» **Instructions for the task**
Could you set out all of the material below as a Markdown table with the columns "No" and "Line", numbering each non-blank line in order and leaving out the blank ones?

━━ Data shown ━━

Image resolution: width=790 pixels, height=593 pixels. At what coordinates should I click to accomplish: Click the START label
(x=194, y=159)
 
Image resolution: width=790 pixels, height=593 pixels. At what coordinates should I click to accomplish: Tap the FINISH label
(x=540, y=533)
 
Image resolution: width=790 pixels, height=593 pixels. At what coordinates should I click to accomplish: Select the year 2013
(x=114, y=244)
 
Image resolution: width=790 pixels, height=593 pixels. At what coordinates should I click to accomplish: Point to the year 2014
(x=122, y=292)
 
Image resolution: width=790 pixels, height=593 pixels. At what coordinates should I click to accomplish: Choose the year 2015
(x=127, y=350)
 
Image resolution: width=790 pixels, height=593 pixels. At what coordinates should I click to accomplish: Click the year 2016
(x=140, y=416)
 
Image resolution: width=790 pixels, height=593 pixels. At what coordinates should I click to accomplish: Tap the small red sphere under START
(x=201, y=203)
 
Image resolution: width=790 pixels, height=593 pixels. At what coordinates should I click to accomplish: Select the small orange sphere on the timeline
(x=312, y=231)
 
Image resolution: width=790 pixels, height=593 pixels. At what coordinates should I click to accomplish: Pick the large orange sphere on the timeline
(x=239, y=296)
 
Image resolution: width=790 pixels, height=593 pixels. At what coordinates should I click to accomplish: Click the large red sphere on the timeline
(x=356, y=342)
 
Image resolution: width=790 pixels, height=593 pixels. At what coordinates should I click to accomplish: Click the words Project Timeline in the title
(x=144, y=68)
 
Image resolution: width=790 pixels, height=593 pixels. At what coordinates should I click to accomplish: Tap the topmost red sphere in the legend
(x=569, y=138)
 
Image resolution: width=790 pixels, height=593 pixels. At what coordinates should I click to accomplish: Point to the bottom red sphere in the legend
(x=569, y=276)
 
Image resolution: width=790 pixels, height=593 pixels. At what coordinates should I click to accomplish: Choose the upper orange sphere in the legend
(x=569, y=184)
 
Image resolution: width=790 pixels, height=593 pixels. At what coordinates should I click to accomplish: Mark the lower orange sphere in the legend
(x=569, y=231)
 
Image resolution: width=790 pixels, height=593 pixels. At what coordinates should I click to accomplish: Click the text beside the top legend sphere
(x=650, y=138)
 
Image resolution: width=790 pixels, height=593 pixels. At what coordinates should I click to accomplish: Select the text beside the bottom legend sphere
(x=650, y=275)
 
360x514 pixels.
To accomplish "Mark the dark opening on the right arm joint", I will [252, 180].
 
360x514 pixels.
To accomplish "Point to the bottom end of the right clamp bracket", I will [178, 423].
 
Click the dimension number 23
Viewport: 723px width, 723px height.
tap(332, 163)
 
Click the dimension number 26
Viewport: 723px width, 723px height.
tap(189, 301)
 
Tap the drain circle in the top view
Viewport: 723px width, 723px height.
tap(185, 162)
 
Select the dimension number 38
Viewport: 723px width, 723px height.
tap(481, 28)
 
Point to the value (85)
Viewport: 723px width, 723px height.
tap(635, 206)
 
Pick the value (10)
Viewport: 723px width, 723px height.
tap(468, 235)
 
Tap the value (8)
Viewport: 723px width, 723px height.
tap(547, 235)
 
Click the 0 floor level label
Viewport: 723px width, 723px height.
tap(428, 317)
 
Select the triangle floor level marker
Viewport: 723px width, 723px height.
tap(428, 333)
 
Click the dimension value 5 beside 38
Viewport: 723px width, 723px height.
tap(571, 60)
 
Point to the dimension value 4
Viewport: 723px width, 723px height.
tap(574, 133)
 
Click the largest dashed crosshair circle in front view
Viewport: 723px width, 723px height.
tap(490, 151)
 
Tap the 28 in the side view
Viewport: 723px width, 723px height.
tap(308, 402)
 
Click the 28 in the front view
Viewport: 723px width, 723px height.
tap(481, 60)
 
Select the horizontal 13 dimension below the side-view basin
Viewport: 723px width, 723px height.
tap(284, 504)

━━━

» **Result for this exercise**
| No | Line |
|---|---|
| 1 | Image resolution: width=790 pixels, height=593 pixels. At what coordinates should I click to accomplish: Click the START label |
| 2 | (x=194, y=159) |
| 3 | Image resolution: width=790 pixels, height=593 pixels. At what coordinates should I click to accomplish: Tap the FINISH label |
| 4 | (x=540, y=533) |
| 5 | Image resolution: width=790 pixels, height=593 pixels. At what coordinates should I click to accomplish: Select the year 2013 |
| 6 | (x=114, y=244) |
| 7 | Image resolution: width=790 pixels, height=593 pixels. At what coordinates should I click to accomplish: Point to the year 2014 |
| 8 | (x=122, y=292) |
| 9 | Image resolution: width=790 pixels, height=593 pixels. At what coordinates should I click to accomplish: Choose the year 2015 |
| 10 | (x=127, y=350) |
| 11 | Image resolution: width=790 pixels, height=593 pixels. At what coordinates should I click to accomplish: Click the year 2016 |
| 12 | (x=140, y=416) |
| 13 | Image resolution: width=790 pixels, height=593 pixels. At what coordinates should I click to accomplish: Tap the small red sphere under START |
| 14 | (x=201, y=203) |
| 15 | Image resolution: width=790 pixels, height=593 pixels. At what coordinates should I click to accomplish: Select the small orange sphere on the timeline |
| 16 | (x=312, y=231) |
| 17 | Image resolution: width=790 pixels, height=593 pixels. At what coordinates should I click to accomplish: Pick the large orange sphere on the timeline |
| 18 | (x=239, y=296) |
| 19 | Image resolution: width=790 pixels, height=593 pixels. At what coordinates should I click to accomplish: Click the large red sphere on the timeline |
| 20 | (x=356, y=342) |
| 21 | Image resolution: width=790 pixels, height=593 pixels. At what coordinates should I click to accomplish: Click the words Project Timeline in the title |
| 22 | (x=144, y=68) |
| 23 | Image resolution: width=790 pixels, height=593 pixels. At what coordinates should I click to accomplish: Tap the topmost red sphere in the legend |
| 24 | (x=569, y=138) |
| 25 | Image resolution: width=790 pixels, height=593 pixels. At what coordinates should I click to accomplish: Point to the bottom red sphere in the legend |
| 26 | (x=569, y=276) |
| 27 | Image resolution: width=790 pixels, height=593 pixels. At what coordinates should I click to accomplish: Choose the upper orange sphere in the legend |
| 28 | (x=569, y=184) |
| 29 | Image resolution: width=790 pixels, height=593 pixels. At what coordinates should I click to accomplish: Mark the lower orange sphere in the legend |
| 30 | (x=569, y=231) |
| 31 | Image resolution: width=790 pixels, height=593 pixels. At what coordinates should I click to accomplish: Click the text beside the top legend sphere |
| 32 | (x=650, y=138) |
| 33 | Image resolution: width=790 pixels, height=593 pixels. At what coordinates should I click to accomplish: Select the text beside the bottom legend sphere |
| 34 | (x=650, y=275) |
| 35 | 360x514 pixels. |
| 36 | To accomplish "Mark the dark opening on the right arm joint", I will [252, 180]. |
| 37 | 360x514 pixels. |
| 38 | To accomplish "Point to the bottom end of the right clamp bracket", I will [178, 423]. |
| 39 | Click the dimension number 23 |
| 40 | Viewport: 723px width, 723px height. |
| 41 | tap(332, 163) |
| 42 | Click the dimension number 26 |
| 43 | Viewport: 723px width, 723px height. |
| 44 | tap(189, 301) |
| 45 | Tap the drain circle in the top view |
| 46 | Viewport: 723px width, 723px height. |
| 47 | tap(185, 162) |
| 48 | Select the dimension number 38 |
| 49 | Viewport: 723px width, 723px height. |
| 50 | tap(481, 28) |
| 51 | Point to the value (85) |
| 52 | Viewport: 723px width, 723px height. |
| 53 | tap(635, 206) |
| 54 | Pick the value (10) |
| 55 | Viewport: 723px width, 723px height. |
| 56 | tap(468, 235) |
| 57 | Tap the value (8) |
| 58 | Viewport: 723px width, 723px height. |
| 59 | tap(547, 235) |
| 60 | Click the 0 floor level label |
| 61 | Viewport: 723px width, 723px height. |
| 62 | tap(428, 317) |
| 63 | Select the triangle floor level marker |
| 64 | Viewport: 723px width, 723px height. |
| 65 | tap(428, 333) |
| 66 | Click the dimension value 5 beside 38 |
| 67 | Viewport: 723px width, 723px height. |
| 68 | tap(571, 60) |
| 69 | Point to the dimension value 4 |
| 70 | Viewport: 723px width, 723px height. |
| 71 | tap(574, 133) |
| 72 | Click the largest dashed crosshair circle in front view |
| 73 | Viewport: 723px width, 723px height. |
| 74 | tap(490, 151) |
| 75 | Tap the 28 in the side view |
| 76 | Viewport: 723px width, 723px height. |
| 77 | tap(308, 402) |
| 78 | Click the 28 in the front view |
| 79 | Viewport: 723px width, 723px height. |
| 80 | tap(481, 60) |
| 81 | Select the horizontal 13 dimension below the side-view basin |
| 82 | Viewport: 723px width, 723px height. |
| 83 | tap(284, 504) |